• ABOUT THIS EXERCISE: Below are records with pictures. Transcribe exactly, and only, the lines from the line with "Task: Switch to the Console tab" to the line with "This screenshot has width=750, height=690.", both ends included, but not the pictures.

• EXERCISE INPUT:
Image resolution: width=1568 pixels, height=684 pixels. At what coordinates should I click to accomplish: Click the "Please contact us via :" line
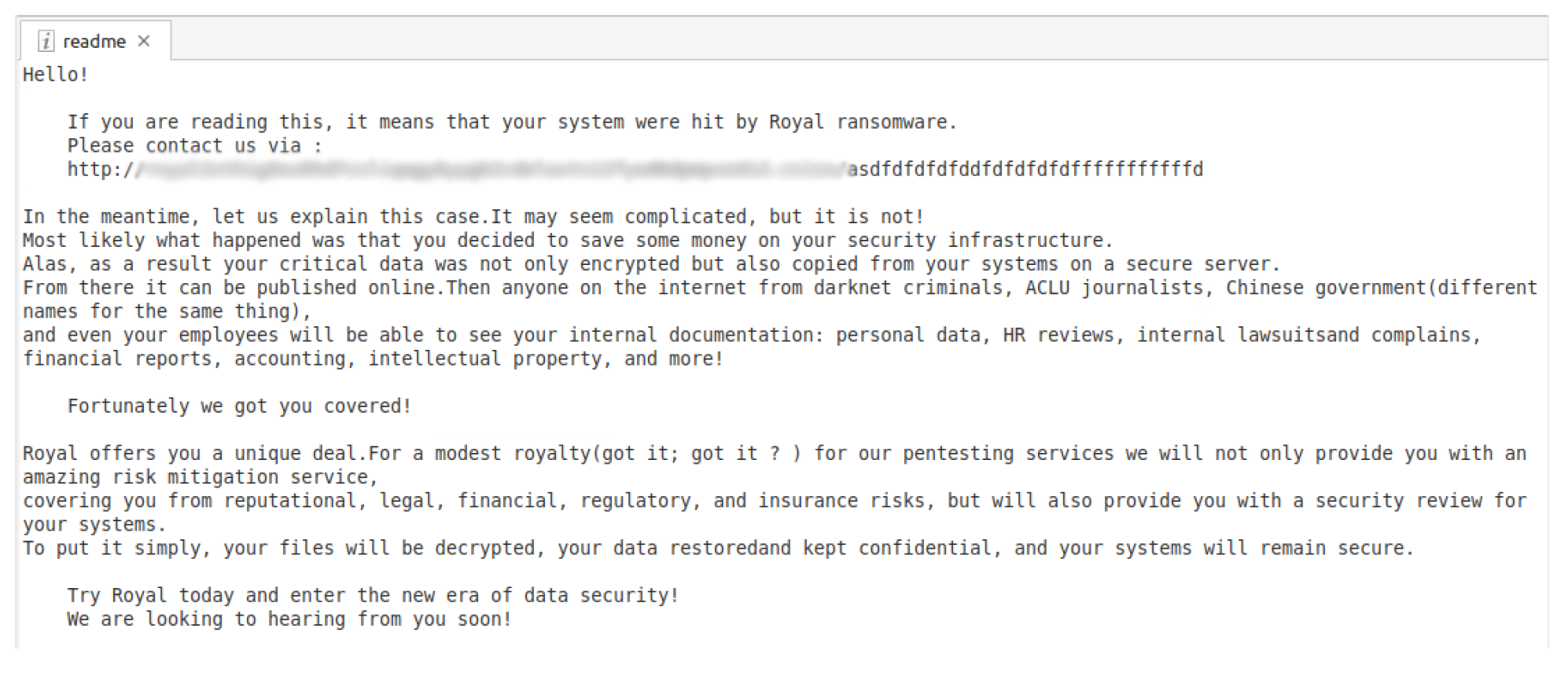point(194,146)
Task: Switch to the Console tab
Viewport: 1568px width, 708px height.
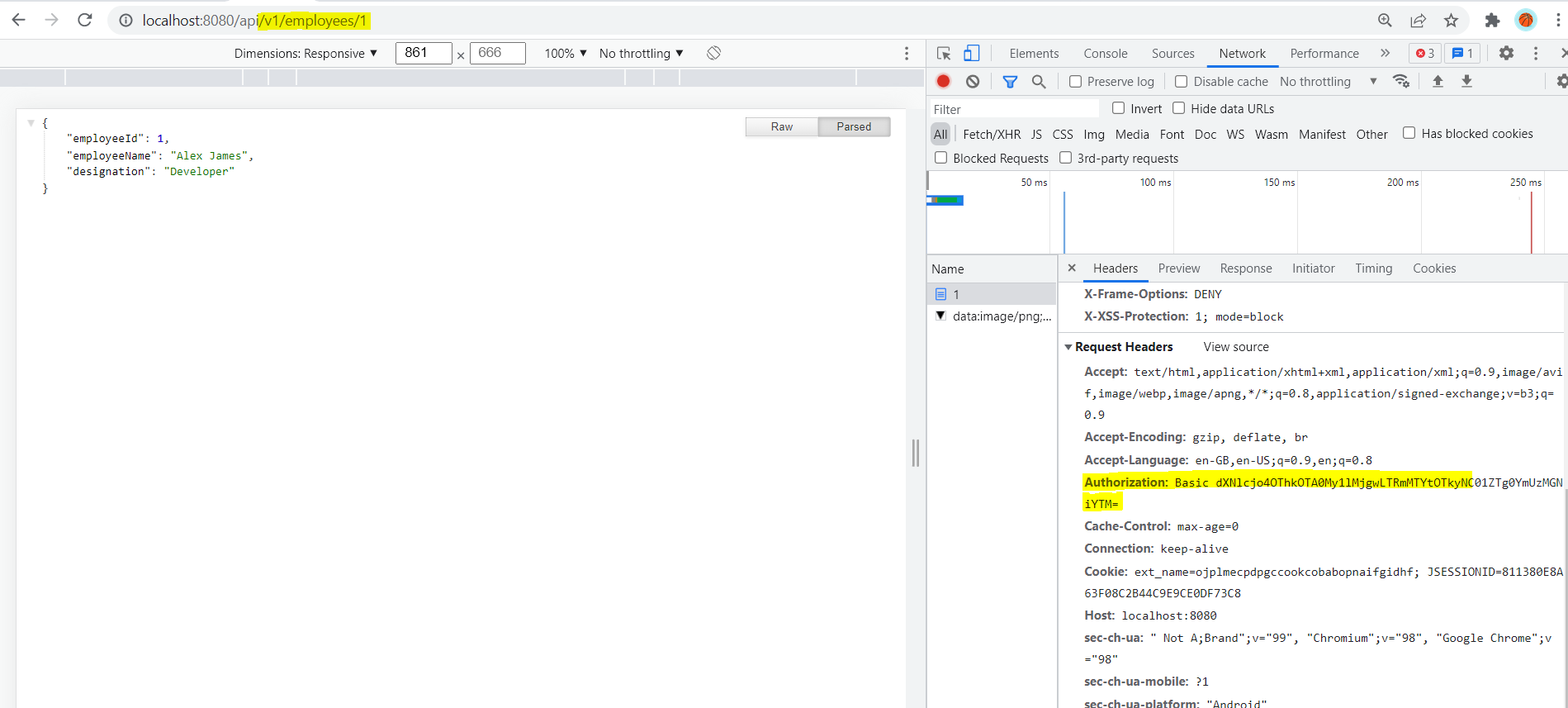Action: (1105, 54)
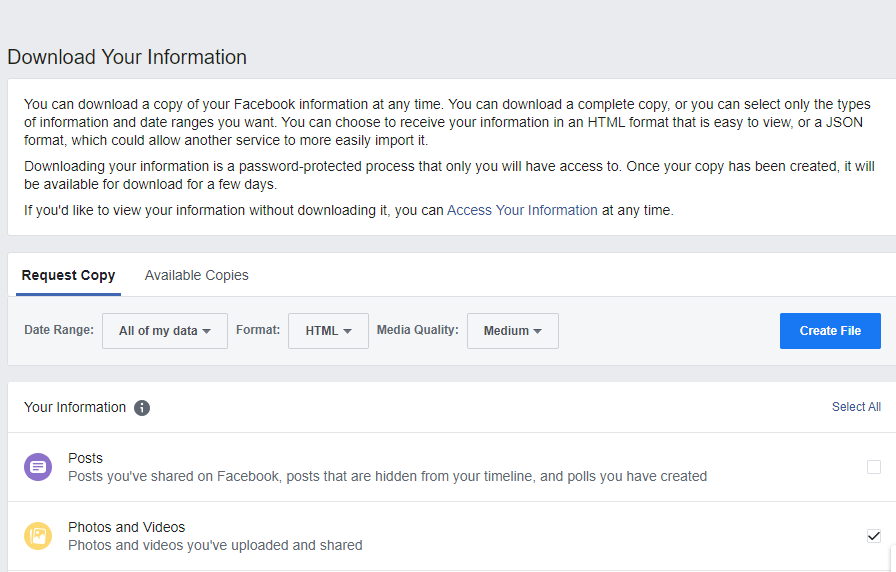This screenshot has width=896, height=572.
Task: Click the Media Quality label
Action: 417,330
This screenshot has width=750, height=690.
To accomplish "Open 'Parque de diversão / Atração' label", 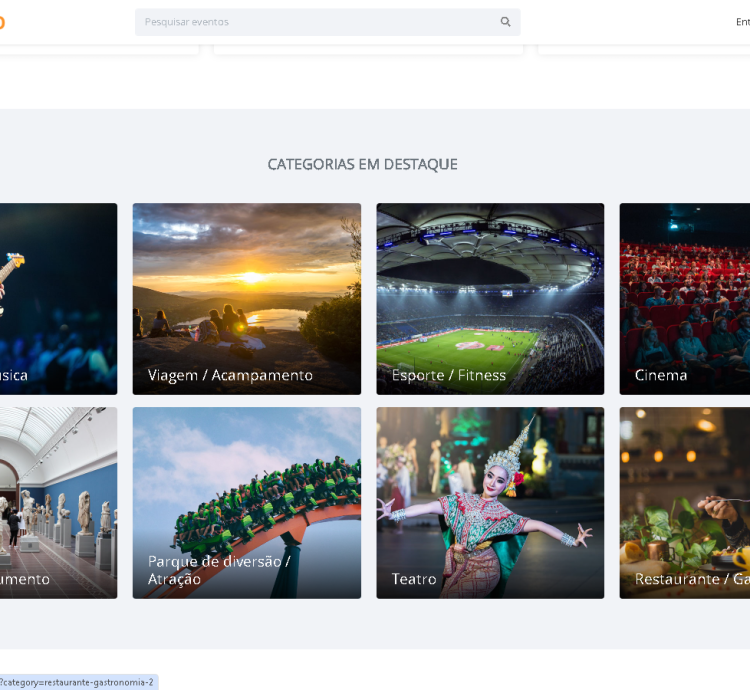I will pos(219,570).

--

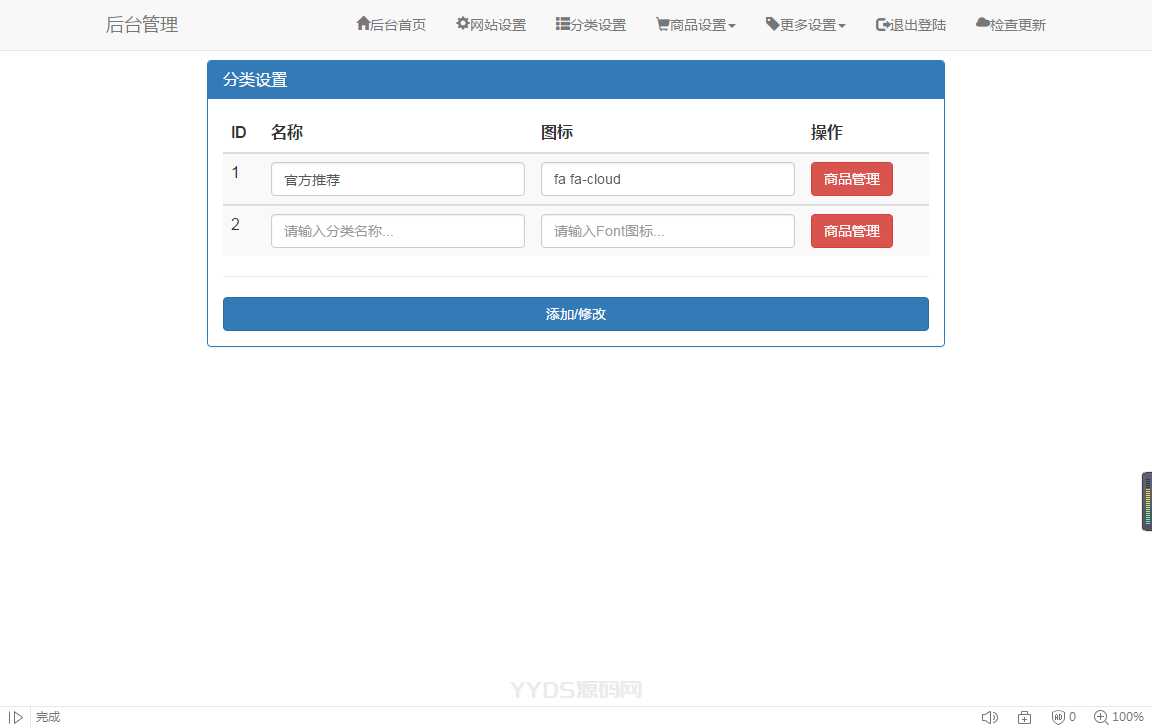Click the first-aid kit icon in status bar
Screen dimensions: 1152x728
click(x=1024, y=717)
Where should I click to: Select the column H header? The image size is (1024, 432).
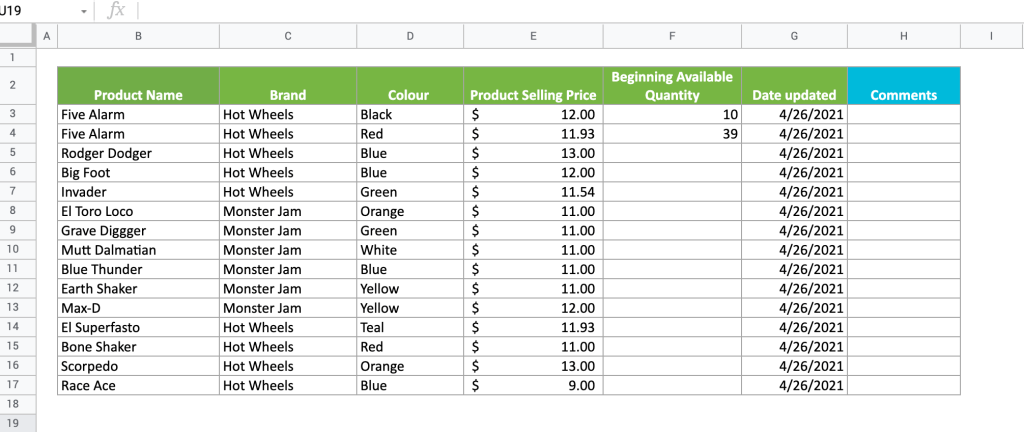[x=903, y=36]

• RESPONSE FOR THIS EXERCISE:
Task: Switch to the Console tab
Viewport: 1568px width, 708px height.
Action: (1105, 54)
This screenshot has width=896, height=572.
Task: Click the Media Quality label
Action: 417,330
This screenshot has width=750, height=690.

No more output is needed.